- Poster
- Directed by: V. K. Prakash
- Written by: S. Suresh Babu
- Produced by: K. V. Abdul Nazar
- Starring: Navya Nair; Vinayakan; Saiju Kurup;
- Cinematography: Jimshi Khalid
- Edited by: Lijo Paul
- Music by: Gopi Sundar; Thakara;
- Production company: Benzy Productions
- Distributed by: Magic Frames
- Release date: 18 March 2022;
- Running time: 135 minutes
- Country: India
- Language: Malayalam

= Oruthee =

Oruthee (also a play on the translation of 'One fire') is a 2022 Indian Malayalam-language crime thriller film directed by V. K. Prakash. Produced by K. V. Abdul Nazar under the banner of Benzy Productions, the screenplay of the film was written by S. Suresh Babu. Marking her return to Malayalam cinema after 10 years, it stars Navya Nair, Vinayakan, and Saiju Kurup. The cinematography of the film was done by Jimshi Khalid and was edited by Lijo Paul. Gopi Sundar and the band Thakara composed the soundtrack, with lyrics written by B. K. Harinarayanan, Alankode Leelakrishnan, and Abru Manoj. The movie is about a mother in city and the hardships she has to face while paying the hospital for her daughter's accident. The film was based on a true story.

== Premise ==
Antony is a SI in the city, while Radhamani is a middle-class woman who is a boat conductor. She has to face shocking events and she fights to survive the trauma. Things take a deadly turn as she fights back forms the story. Antony helps her to solve out the problem.

== Cast ==
- Navya Nair as C. K. Radhamani, SWTD Conductor
- Vinayakan as Ernakulam South Police Station CI C.K. Antony
- Mukundan as Ernakulam South Police Station ASI V.Hari
- Saiju Kurup as Sreekumar, Radhamani's Husband And Gulf employee
- KPAC Lalitha as Bharathi, Radhamani's Mother
- Master Adithyan as Adityan Sreekumar/Appu, Radhamani's Son
- Baby Adithi as Malavika Sreekumar/Malu, Radhamani's Daughter
- Santhosh Keezhattoor as HRR Jewelerry Manager, Manoj Kumar
- Vaisakh Vijayan as Vineeth, Radhamani's brother
- Kalabhavan Haneef as Peroorkada Police Station ASI Kurian
- Sreedevi Varma as Gouriamma, Sreekumar's Mother
- Aparna Nair as Suja, Antony's wife
- Malavika Menon as Sister Amala
- Arun Gosh as Dr.

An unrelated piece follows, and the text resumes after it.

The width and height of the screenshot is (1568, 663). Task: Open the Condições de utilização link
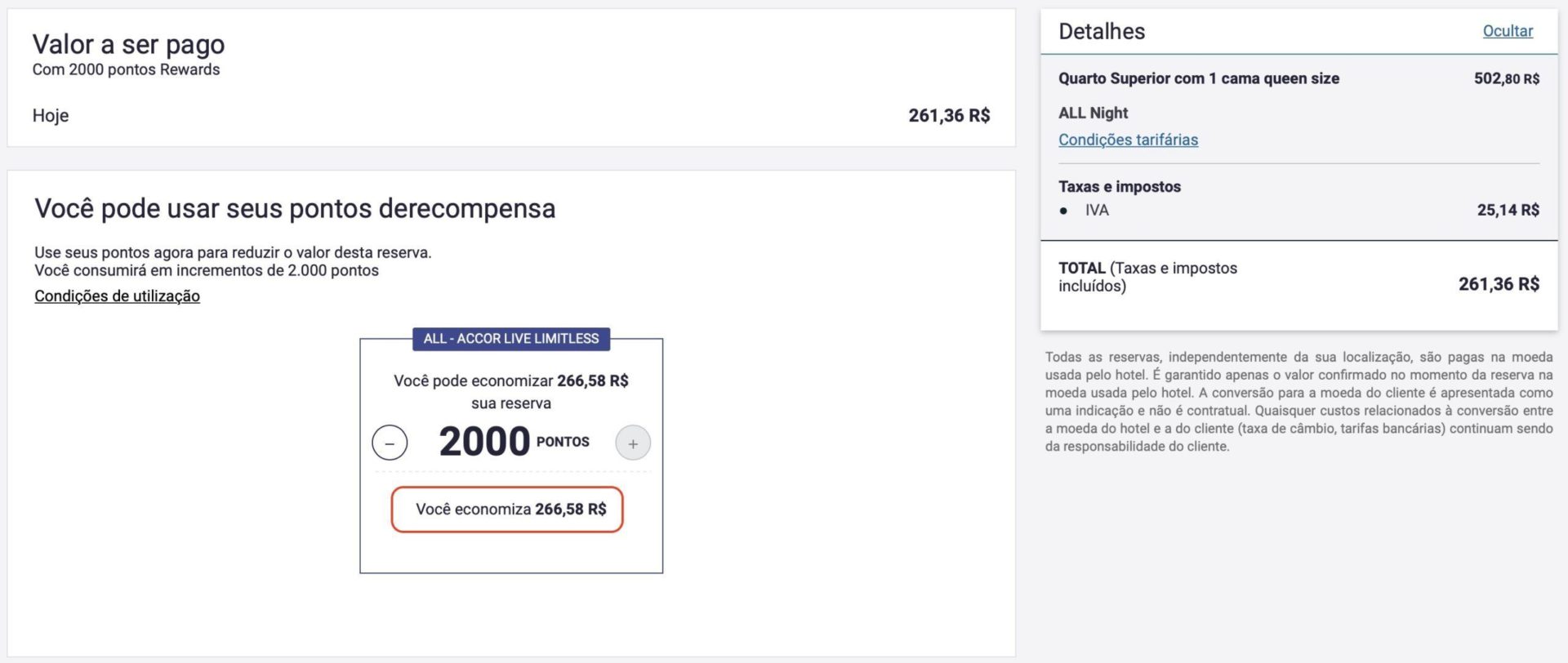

Ranjith K.R.

== Production ==
=== Filming ===
Oruthee commenced principal photography in January 2020. The filming was concluded in one schedule on March, carried out primarily at Kochi.

== Release ==

=== Theatrical ===
The film was released on 18 March 2022 to positive reviews.

== Reception ==

=== Critical reception ===
For Firstpost, film critic Anna M. M. Vetticad ranked it sixth in her year-end list of the best Malayalam films. Deepa Soman of The Times of India gave it a rating of 3.5/5 calling it "An empowering tale of a woman's fight for justice" and praising the performances of Vinayakan and Navya Nair. Sajin Shrijith of The New Indian Express calls it one of VKP's finest films.